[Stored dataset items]
^^^^^^^^^^^^^^^^
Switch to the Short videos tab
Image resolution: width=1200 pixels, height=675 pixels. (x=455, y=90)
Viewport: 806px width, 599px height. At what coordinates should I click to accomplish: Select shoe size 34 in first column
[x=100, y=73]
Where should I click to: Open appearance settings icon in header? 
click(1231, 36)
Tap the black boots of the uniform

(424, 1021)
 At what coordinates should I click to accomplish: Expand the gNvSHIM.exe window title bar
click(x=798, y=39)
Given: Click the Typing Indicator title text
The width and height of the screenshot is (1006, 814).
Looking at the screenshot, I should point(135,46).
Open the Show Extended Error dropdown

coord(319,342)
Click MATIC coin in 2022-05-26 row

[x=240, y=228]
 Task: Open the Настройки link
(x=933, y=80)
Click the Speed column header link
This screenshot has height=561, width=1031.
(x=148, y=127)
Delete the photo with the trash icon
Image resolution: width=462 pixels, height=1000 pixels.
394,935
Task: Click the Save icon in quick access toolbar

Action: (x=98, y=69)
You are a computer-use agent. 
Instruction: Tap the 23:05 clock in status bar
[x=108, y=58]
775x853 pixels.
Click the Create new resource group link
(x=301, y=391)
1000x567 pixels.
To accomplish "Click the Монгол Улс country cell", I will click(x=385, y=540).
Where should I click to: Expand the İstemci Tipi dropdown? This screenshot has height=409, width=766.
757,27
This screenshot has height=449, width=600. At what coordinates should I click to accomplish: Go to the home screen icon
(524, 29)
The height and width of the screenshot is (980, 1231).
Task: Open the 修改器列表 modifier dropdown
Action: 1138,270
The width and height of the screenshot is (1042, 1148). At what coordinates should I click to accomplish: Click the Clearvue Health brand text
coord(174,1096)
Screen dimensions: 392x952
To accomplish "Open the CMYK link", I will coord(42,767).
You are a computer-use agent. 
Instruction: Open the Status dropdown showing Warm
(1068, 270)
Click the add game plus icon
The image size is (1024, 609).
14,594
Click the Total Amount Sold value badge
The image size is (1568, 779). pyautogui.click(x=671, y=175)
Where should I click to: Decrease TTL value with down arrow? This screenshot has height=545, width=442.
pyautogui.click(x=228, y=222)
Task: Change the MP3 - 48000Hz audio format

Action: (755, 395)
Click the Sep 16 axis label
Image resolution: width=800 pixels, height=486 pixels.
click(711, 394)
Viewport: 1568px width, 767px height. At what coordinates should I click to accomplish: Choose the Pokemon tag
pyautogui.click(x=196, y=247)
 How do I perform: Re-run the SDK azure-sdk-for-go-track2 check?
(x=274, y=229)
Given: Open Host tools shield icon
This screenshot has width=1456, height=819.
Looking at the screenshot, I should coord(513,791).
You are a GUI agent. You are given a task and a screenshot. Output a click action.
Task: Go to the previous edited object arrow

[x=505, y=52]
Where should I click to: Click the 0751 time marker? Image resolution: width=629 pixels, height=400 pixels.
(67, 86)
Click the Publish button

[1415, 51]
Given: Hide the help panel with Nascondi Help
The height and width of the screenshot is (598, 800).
^^^^^^^^^^^^^^^^
• **REQUIRED ACTION**: Return every line of the data above in which "will" appears.

• **RESULT OF THIS TASK**:
To accomplish "Click the Монгол Улс country cell", I will click(x=385, y=540).
To accomplish "Open the CMYK link", I will coord(42,767).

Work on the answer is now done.